**Check your understanding**
**1.** Answer these questions using the passage on virtual containers for cloud applications.
(a) Within what does all the supporting software for cloud application A run?
(b) What does user-client A use to access Application A?
(c) According to the passage, when could virtual IP address A be used again?
**2.** Continue the passage on virtual containers for cloud applications from its final sentence.

For example, each Virtual Container (virtual cloud server) would be running the user-client A software as a "Component". A cloud application A (let us say Microservices application) would have its own Container A and all cloud application supporting software (components) would be running within Container A. To access Application A, user-client A would be using Virtual IP Address A. Once user-client A is done with Application A, then Container A and all the existing components would be completely detected our of the virtual memory. Plus virtual IP address A would not be used again (except after let us say 10 yrs from the running date).

**Data for analysis**
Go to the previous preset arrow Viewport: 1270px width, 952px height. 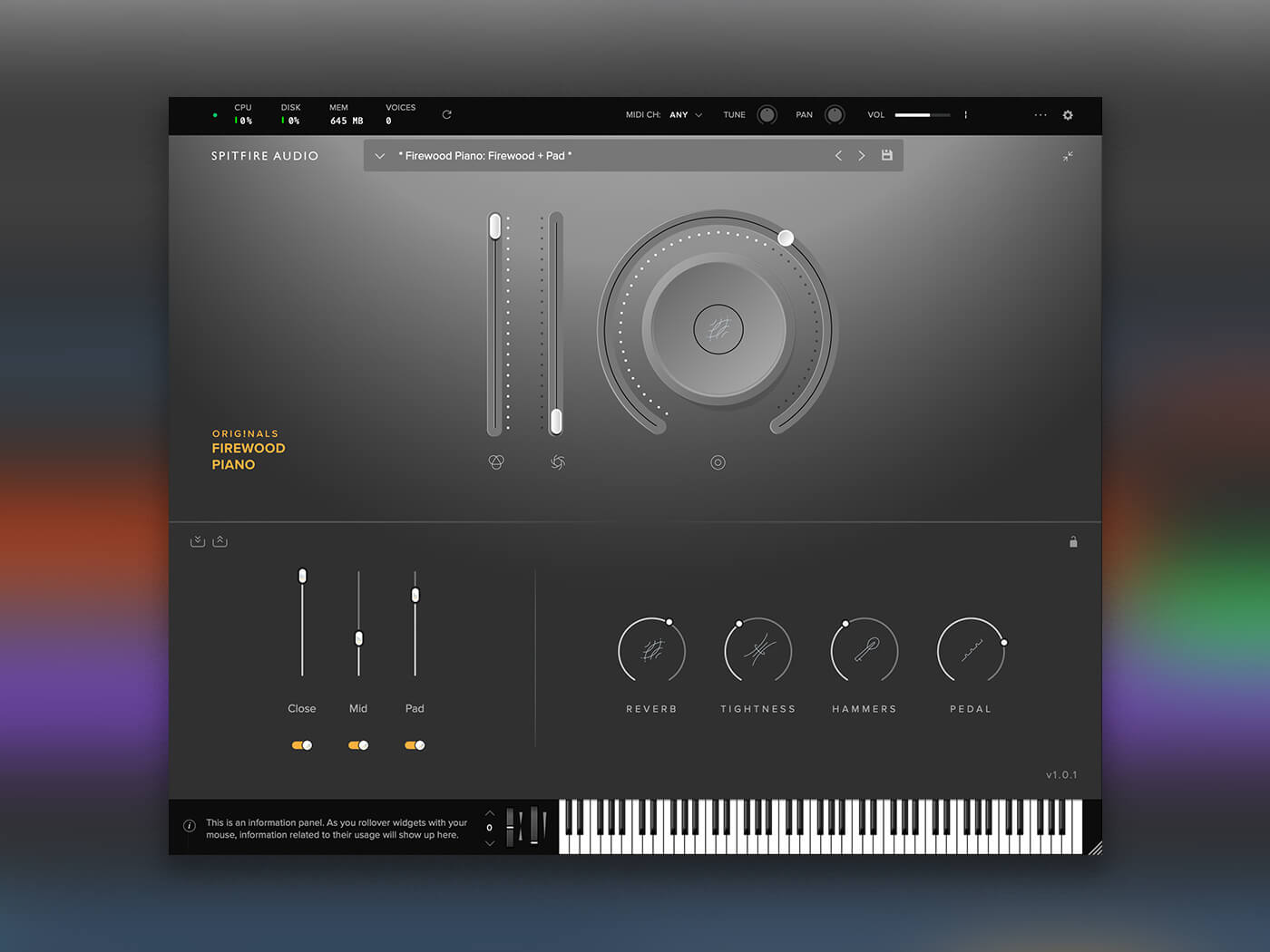[838, 156]
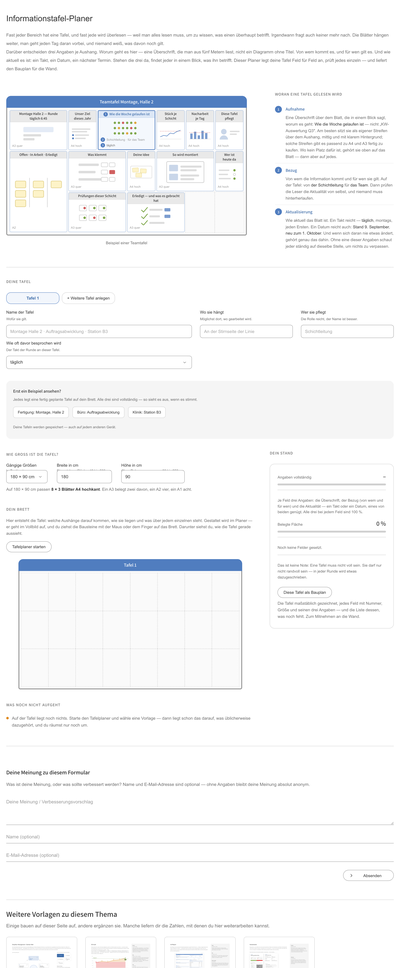Click the 'Tafelplaner starten' button
Viewport: 400px width, 968px height.
coord(29,546)
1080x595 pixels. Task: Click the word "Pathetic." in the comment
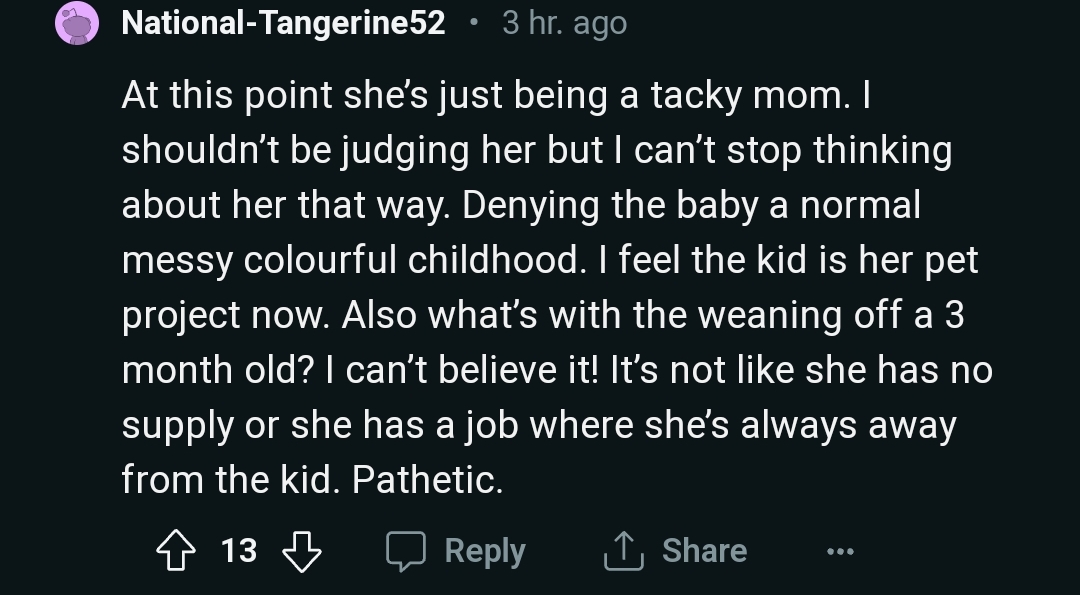point(427,481)
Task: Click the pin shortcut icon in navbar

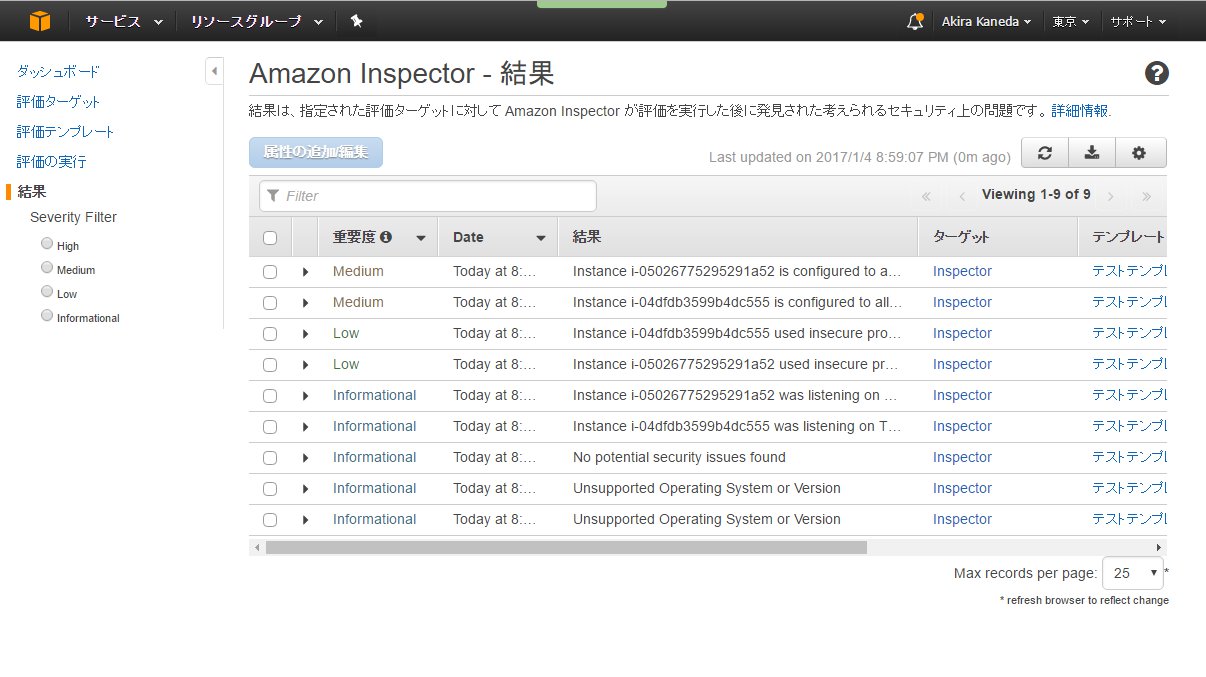Action: (x=357, y=19)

**Results**
**1.**
(a) Container A
(b) Virtual IP Address A
(c) Only after a long period, given as, say, 10 years from the running date

**2.**
Let us look at a Bank user request scenario in Virtual Container and Components Diagram #1:

DevOps-DataOps Virtual Containers' Support Diagram

DevOps-DataOps Virtual Containers' Support Diagram

Virtual Container and Components Diagram #1

Let us assume a bank customer is requesting bank services plus this bank customer has virus on his/her laptop. Our system would be creating a virtual server (only exists in memory) as a container and it contains a virtual bank service application as a component running within the virtual server. The virus main objective is to copy itself on the server for further attack. It also has the Virtual Server IP (in our case it is virtual IP address) address which the virus would use for future attacks. Regardless of the virus objectives, the virtual server, the virtual bank server application and Virtual IP address would be completely deleted from memory once the virtual bank service application is done. VIP address would also be deleted so no tracking or further attacks would be possible. The Virtual Data Buffer Synchronized Services would also protect the internal data structure and access from an unauthorized access.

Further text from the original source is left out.